This much we’ve known for well over two years. There is little disagreement about whether today’s front-runner for the Republican presidential nomination tried to subvert democratic government in the United States (even as there is some debate about whether he consciously understood himself to be attempting as much). The more contentious question has been whether Trump violated any criminal statutes in the course of assaulting the rule of law.
On Tuesday, a federal grand jury found probable cause to believe that Trump’s actions were criminal. The Justice Department’s special counsel Jack Smith successfully indicted the former president on one count of conspiracy to defraud the United States, one count of obstruction of an official proceeding, one count of conspiracy to obstruct an official proceeding, and one count of conspiracy to impair others’ federal rights. The most serious of these charges are punishable by up to 20 years in prison.
Not all legal analysts are confident in the government’s case. The actions of those previously convicted under the relevant statutes do not bear a close resemblance to Trump’s behavior in the run-up to January 6. Of course, this may say more about the unprecedented nature of Trump’s activities than it does about the legitimacy of the DOJ’s statutory interpretations. Assume that the DOJ’s legal theory is correct and that it is a crime to attempt to nullify a federal election by pressuring the vice-president to obstruct the tallying of Electoral College votes. Even if this were unambiguously the case, there would be no precedent for prosecuting anyone for that deed since no one with personal access to a vice-president had ever attempted such a thing before.
Nevertheless, it is reasonable to question Trump’s criminal liability. There is no question that we are in uncharted legal territory. But many conservatives have not been content to argue, “It’s not entirely clear that Trump violated the law.” Rather, they’ve contended that the government’s case is so obviously weak that its decision to bring charges represents a constitutional crisis. In this view, the latest Trump indictment is nothing less than an assault on democracy and the rule of law in the United States.
“I remain concerned about the weaponization of Biden’s DOJ and its immense power used against political opponents,” South Carolina senator and Republican presidential candidate Tim Scott said Tuesday. “We’re watching Biden’s DOJ continue to hunt Republicans while protecting Democrats.”
Florida governor and prominent edge lord Ron DeSantis, meanwhile, decried Biden’s “weaponization of government” and “politicization of the rule of law.”
Various conservative lawyers and commentators have rehearsed more measured versions of this same analysis. The National Review editorial board charges that “Jack Smith is endeavoring to criminalize protected political speech.” If the Justice Department succeeds in winning convictions on the basis of statutory interpretations as broad as Smith’s, this argument goes, there will be nothing to stop one party from prosecuting the other for “objectionable political conduct,” a state of affairs that “would undermine both electoral politics and the rule of law.”

> WORK TO DO
1: Please write out the part of the indictment passage above, starting at "This much we’ve" and ending at "assaulting the rule of law.", word for word.
2: Condense the paragraph of the indictment passage that begins "On Tuesday, a federal grand jury" into a short list.

> INFORMATION PROVIDED
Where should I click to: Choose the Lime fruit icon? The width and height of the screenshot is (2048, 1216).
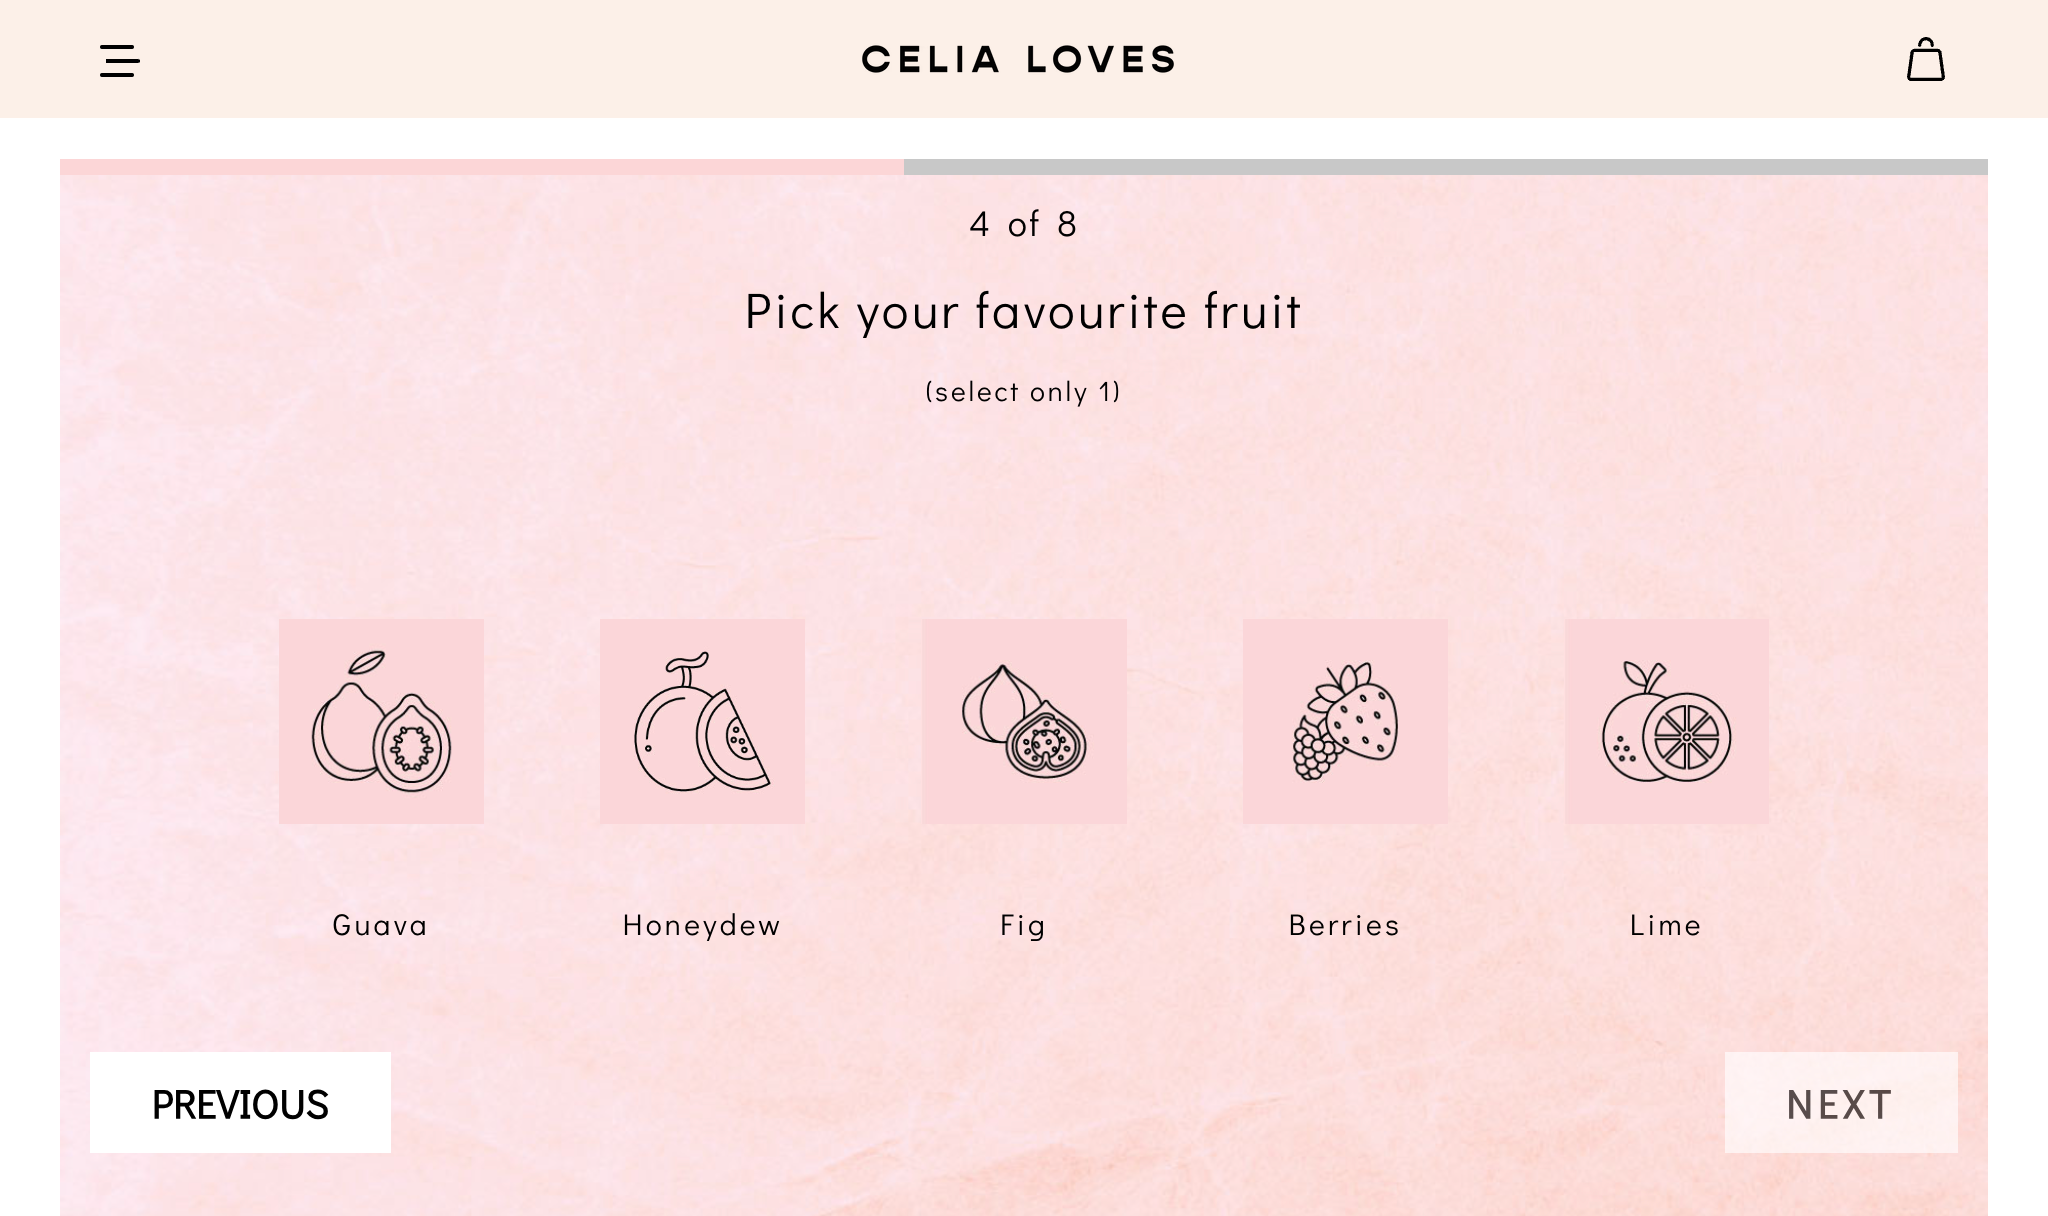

---

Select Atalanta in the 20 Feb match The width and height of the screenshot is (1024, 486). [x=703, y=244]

> OUTPUTS BY TASK
1:
This much we’ve known for well over two years. There is little disagreement about whether today’s front-runner for the Republican presidential nomination tried to subvert democratic government in the United States (even as there is some debate about whether he consciously understood himself to be attempting as much). The more contentious question has been whether Trump violated any criminal statutes in the course of assaulting the rule of law.

2:
- On Tuesday, a federal grand jury found probable cause to believe Trump's actions were criminal.
- Justice Department special counsel Jack Smith indicted the former president on four counts:
  - conspiracy to defraud the United States
  - obstruction of an official proceeding
  - conspiracy to obstruct an official proceeding
  - conspiracy to impair others' federal rights
- The most serious charges are punishable by up to 20 years in prison.